Fate of the Amino Acid in Glucose-Glycine Melanoidins Investigated by Solid-State Nuclear Magnetic Resonance (NMR)

The fate of the amino acid in the model Maillard reaction between glucose and glycine in a 1:1 molar ratio has been investigated by applying advanced C-13 and N-15 solid-state nuclear magnetic resonance (NMR) techniques to C-13- and N-15-labeled melanoiclins formed in dry and solution reactions. Quantitative C-13 NMR shows that similar to 23% of carbon is from glycine; the similar to 2% loss compared to the 25% glycine C in the reactants is due to the COO moiety being liberated as CO2 (Strecker degradation). C-13 J-modulation experiments on melanoidins made from doubly C-13-labeled glycine show that the C-C backbone bond of about two-thirds of the incorporated amino acid stays intact, and about half of all glycine is incorporated as N-CH2-COO without fragmentation. Degradation processes without CO2 loss affect about one-eighth of glycine in dry reaction and about one-fourth in solution.

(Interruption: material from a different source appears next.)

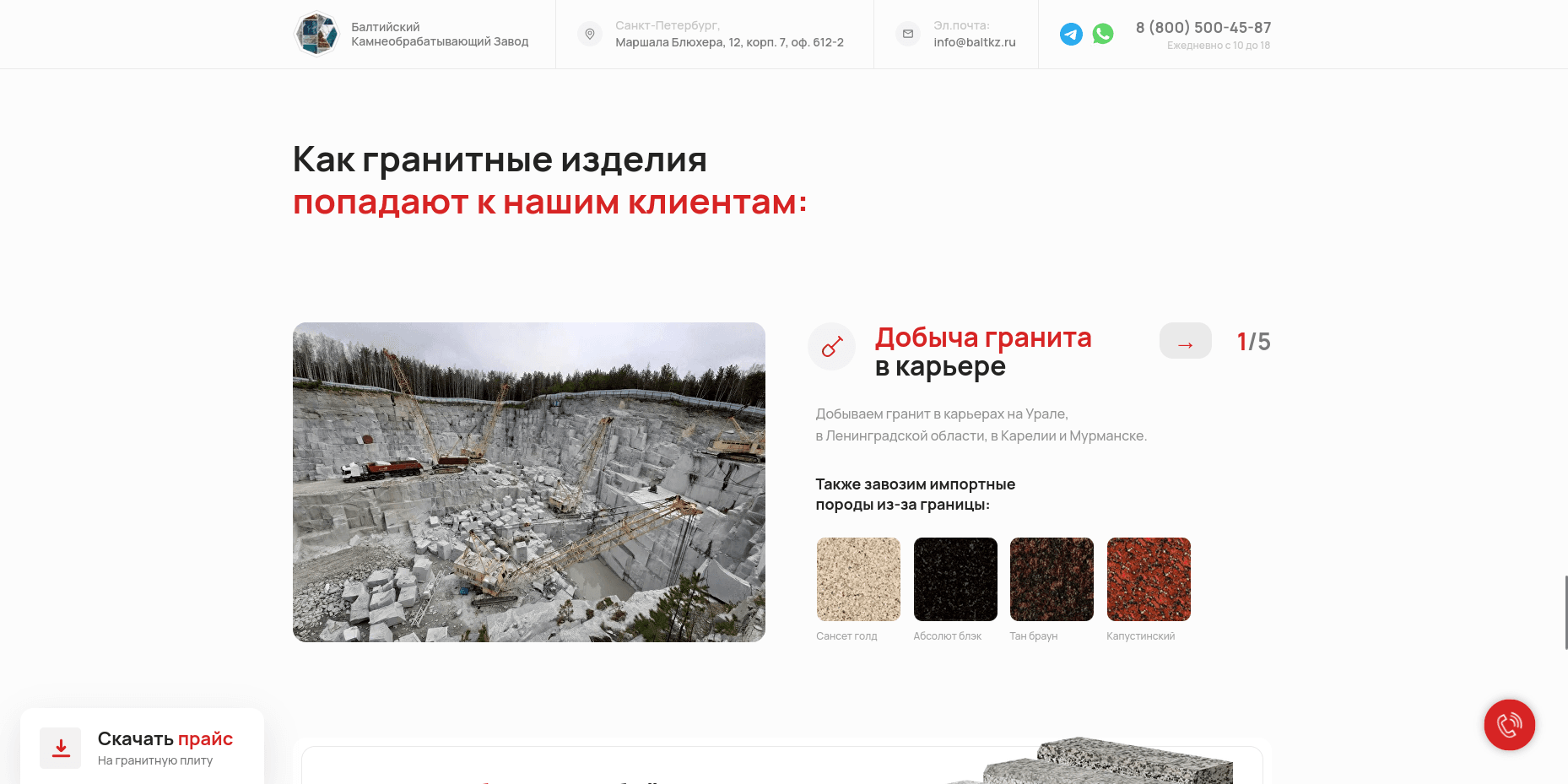Open the WhatsApp chat icon
Screen dimensions: 1568x784
tap(1103, 34)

These results indicate that Strecker degradation affects about one-fourth (dry reaction) to one-third (in solution) of all glycine but is not the main pathway of glycine incorporation. Spectra of Strecker degradation products show that C2 of glycine reacts to form N-CH3, C-CHn-C, or aromatic units, but not pyrazines or pyridines. The gycine-C1 carbon incorporated into the melanoidins remains >= 90% part of COO moieties; similar to 5% of amides have also been detected. The C2-N bond stays intact for similar to 70% of the incorporated glycine. The N-15 spectra show many peaks, over a 200 ppm range, documenting a multitude of different chemical environments of nitrogen, but no enamines or imines. The majority (>78%) of nitrogen, in particular most pyrrolic N, is not protonated. Because N-H predominates in amino acids and proteins, nonprotonated nitrogen may be a characteristic marker of Maillard reaction products.